Design Prospective birth cohort study using questionnaires, routinely collected weights and health check at age 13 months.
Setting Gateshead, UK.
Subjects Parents of 923 term infants born in a defined geographical area and recruited shortly after birth, 50% of whom were breast-feeding initially.
Results Only 225 (24%) infants were still breast-fed at 6 weeks, although 136 (15%) continued beyond 4 months. Infants in the most affluent quintile were three times more likely to be initially breast-fed (P < 0.001) and five times more likely to still be feeding at 4 months (P = 0.001) compared with infants in the most deprived quintile. A third of breast-fed infants were given supplementary feeds in the maternity unit and this was associated with a 10-fold increase in odds of giving up breast-feeding by discharge (P = 0.001). Frequent feeding was reported as a reason for giving up in 70% of mothers at 6 weeks and 55% at 4 months. Those infants who stopped breast-feeding earliest showed the most rapid weight gain and were tallest at age 13 months. Non-breast-fed infants had 50% more family doctor contacts up to age 4 months (P = 0.005).

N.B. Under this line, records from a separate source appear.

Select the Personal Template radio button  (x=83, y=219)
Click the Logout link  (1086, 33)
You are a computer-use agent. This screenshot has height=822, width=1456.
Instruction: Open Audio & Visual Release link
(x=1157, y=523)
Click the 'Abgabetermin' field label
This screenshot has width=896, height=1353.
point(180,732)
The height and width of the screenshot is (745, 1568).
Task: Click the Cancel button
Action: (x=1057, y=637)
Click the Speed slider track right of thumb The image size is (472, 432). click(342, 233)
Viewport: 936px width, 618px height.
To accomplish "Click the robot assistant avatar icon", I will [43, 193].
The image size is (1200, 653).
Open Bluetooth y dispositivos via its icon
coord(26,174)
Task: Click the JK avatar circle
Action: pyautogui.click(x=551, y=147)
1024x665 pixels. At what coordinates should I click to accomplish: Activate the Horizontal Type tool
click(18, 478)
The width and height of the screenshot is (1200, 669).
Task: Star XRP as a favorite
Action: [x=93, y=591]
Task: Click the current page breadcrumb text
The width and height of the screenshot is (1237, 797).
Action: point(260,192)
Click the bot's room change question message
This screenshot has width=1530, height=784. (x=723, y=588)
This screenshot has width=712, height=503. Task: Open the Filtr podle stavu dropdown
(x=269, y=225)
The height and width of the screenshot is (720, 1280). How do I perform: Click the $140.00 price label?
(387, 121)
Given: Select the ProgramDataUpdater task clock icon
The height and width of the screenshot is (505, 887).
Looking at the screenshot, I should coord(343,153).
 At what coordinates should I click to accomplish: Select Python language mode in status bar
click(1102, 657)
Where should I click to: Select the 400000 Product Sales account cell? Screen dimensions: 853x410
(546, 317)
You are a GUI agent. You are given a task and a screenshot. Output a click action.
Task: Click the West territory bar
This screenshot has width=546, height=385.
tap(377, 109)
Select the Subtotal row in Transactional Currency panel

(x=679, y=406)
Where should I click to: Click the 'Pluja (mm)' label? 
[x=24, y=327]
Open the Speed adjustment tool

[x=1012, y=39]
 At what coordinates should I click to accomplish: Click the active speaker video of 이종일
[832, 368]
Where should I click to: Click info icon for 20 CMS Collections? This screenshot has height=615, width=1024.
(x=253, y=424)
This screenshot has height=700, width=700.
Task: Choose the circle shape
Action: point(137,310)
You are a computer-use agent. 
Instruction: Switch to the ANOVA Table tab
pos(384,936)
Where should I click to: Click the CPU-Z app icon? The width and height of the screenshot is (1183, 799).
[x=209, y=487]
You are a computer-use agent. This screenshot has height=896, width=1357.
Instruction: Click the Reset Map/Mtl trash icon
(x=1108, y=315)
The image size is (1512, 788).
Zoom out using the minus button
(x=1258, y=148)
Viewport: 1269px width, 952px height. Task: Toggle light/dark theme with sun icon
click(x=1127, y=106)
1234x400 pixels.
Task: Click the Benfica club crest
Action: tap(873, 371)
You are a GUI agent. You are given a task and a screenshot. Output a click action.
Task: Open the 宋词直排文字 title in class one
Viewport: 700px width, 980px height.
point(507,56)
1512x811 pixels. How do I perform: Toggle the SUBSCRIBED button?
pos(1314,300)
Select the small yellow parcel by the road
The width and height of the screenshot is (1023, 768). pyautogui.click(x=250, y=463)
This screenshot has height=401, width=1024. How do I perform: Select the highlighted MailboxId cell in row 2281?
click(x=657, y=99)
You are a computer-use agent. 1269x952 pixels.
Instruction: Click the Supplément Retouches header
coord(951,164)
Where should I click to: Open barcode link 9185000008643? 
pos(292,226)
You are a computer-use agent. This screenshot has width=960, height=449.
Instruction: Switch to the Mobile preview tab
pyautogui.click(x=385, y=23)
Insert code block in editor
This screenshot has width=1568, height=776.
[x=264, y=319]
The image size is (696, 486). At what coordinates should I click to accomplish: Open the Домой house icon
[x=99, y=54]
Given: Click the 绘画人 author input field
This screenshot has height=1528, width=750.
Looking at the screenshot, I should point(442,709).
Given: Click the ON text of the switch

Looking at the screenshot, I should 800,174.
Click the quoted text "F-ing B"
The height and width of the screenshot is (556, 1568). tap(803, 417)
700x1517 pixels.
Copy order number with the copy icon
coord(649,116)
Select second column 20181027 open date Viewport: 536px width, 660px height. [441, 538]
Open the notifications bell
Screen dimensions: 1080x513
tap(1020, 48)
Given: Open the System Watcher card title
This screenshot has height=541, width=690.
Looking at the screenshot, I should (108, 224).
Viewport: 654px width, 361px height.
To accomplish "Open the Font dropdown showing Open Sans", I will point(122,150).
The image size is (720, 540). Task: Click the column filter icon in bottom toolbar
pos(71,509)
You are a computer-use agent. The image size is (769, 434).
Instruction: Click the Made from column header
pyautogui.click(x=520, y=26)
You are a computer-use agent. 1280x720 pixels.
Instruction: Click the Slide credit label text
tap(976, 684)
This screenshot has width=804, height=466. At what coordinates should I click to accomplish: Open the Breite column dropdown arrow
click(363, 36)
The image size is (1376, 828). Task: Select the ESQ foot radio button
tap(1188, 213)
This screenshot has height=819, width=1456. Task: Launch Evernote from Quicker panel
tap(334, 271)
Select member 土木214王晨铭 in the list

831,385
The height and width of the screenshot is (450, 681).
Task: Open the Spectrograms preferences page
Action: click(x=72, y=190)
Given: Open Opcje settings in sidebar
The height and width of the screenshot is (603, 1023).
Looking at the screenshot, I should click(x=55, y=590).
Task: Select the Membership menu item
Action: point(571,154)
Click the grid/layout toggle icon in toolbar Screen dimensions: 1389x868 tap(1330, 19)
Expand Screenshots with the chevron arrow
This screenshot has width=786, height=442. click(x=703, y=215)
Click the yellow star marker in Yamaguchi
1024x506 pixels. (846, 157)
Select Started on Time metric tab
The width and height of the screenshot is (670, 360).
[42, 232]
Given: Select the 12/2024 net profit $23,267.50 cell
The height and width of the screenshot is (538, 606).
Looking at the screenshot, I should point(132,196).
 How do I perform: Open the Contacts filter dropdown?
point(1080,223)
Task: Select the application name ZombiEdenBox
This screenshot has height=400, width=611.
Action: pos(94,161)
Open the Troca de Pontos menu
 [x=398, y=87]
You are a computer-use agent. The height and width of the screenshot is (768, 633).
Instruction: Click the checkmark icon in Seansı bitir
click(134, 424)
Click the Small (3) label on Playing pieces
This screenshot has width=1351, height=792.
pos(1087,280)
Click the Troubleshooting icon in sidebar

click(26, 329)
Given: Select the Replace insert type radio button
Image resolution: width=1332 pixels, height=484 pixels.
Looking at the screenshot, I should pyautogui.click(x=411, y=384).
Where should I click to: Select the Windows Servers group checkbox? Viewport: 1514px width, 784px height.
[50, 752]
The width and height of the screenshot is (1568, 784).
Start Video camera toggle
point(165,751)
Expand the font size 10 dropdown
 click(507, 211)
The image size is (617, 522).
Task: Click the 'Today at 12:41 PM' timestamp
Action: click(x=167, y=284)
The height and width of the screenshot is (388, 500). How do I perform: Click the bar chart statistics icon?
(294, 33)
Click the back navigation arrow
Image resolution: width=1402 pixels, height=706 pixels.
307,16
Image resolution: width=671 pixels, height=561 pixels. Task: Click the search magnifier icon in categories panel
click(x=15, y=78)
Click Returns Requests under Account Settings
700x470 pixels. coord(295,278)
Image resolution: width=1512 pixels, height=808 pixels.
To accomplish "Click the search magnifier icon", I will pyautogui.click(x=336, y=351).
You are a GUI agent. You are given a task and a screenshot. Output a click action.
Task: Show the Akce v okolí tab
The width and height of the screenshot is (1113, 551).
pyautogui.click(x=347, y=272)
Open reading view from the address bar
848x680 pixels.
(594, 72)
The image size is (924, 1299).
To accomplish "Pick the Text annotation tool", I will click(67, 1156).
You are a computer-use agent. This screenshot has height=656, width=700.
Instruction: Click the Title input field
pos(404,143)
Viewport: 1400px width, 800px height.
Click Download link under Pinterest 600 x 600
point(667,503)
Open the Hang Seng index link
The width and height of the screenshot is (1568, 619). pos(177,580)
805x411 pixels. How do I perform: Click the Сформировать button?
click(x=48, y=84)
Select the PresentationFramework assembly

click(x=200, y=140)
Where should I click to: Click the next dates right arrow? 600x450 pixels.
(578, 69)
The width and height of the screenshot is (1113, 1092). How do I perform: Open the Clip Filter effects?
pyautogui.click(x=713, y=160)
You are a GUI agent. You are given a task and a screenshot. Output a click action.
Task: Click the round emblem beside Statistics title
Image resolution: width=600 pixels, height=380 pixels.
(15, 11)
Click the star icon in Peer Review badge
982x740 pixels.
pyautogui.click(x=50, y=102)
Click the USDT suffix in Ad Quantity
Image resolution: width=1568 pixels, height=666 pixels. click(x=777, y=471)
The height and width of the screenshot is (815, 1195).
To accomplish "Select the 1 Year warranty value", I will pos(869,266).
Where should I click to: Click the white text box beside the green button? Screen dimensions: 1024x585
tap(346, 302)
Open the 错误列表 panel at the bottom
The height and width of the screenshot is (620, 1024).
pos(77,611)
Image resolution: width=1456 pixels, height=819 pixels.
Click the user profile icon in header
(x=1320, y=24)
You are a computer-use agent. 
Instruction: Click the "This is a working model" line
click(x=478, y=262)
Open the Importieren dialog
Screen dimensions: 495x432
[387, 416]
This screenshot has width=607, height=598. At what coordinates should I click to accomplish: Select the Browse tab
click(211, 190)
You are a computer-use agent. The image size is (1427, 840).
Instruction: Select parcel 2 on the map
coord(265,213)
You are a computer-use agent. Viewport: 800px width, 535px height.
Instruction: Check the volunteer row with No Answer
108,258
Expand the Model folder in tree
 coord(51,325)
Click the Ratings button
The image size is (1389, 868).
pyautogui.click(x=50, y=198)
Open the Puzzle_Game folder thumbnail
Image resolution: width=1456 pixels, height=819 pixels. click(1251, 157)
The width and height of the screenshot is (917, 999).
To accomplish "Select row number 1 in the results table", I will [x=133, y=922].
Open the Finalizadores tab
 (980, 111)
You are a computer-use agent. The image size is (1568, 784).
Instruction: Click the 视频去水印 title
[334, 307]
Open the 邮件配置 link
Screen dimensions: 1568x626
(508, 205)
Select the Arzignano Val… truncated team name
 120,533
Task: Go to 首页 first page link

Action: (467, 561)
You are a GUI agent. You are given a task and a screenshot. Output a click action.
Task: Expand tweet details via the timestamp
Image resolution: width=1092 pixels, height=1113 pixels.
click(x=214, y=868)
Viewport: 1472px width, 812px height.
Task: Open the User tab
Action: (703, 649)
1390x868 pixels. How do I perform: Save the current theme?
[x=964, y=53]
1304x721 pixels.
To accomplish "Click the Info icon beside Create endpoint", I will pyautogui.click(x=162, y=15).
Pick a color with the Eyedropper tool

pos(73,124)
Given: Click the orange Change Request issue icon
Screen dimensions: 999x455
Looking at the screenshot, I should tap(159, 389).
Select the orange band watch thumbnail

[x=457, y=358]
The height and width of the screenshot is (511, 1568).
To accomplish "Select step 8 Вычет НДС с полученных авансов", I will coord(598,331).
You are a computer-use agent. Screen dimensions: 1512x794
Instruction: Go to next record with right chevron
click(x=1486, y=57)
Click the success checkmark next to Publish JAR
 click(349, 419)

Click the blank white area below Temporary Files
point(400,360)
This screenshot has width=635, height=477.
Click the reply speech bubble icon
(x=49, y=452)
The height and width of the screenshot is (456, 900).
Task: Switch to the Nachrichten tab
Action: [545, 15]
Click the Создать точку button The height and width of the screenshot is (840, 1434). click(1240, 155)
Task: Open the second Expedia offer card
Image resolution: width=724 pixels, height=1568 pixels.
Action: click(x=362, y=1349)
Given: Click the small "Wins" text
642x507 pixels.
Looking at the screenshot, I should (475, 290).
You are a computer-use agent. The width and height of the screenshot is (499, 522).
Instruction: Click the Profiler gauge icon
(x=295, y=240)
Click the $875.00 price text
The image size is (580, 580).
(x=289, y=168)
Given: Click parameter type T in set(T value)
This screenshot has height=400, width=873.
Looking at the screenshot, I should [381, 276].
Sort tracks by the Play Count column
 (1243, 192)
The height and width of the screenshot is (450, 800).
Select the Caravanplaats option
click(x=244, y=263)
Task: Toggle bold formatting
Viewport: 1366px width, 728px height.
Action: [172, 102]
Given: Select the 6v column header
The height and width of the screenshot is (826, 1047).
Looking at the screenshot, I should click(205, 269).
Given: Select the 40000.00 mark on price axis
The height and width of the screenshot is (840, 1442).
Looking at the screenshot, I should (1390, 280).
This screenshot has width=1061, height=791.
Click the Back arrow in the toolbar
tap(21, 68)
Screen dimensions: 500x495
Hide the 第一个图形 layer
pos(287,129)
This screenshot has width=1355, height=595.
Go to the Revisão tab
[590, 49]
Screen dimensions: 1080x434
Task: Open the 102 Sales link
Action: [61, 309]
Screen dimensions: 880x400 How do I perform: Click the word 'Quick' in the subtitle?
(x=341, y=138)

Conclusions Initiation of breast-feeding in urban Britain remains strongly determined by socio-economic background and early cessation seems to be related to frequent feeding and rapid growth as well as a continuing failure to eradicate health practices that undermine breast-feeding. Those infants not receiving breast milk suffered increased morbidity, but the apparent association between breast-feeding duration and growth probably reflects reverse causation.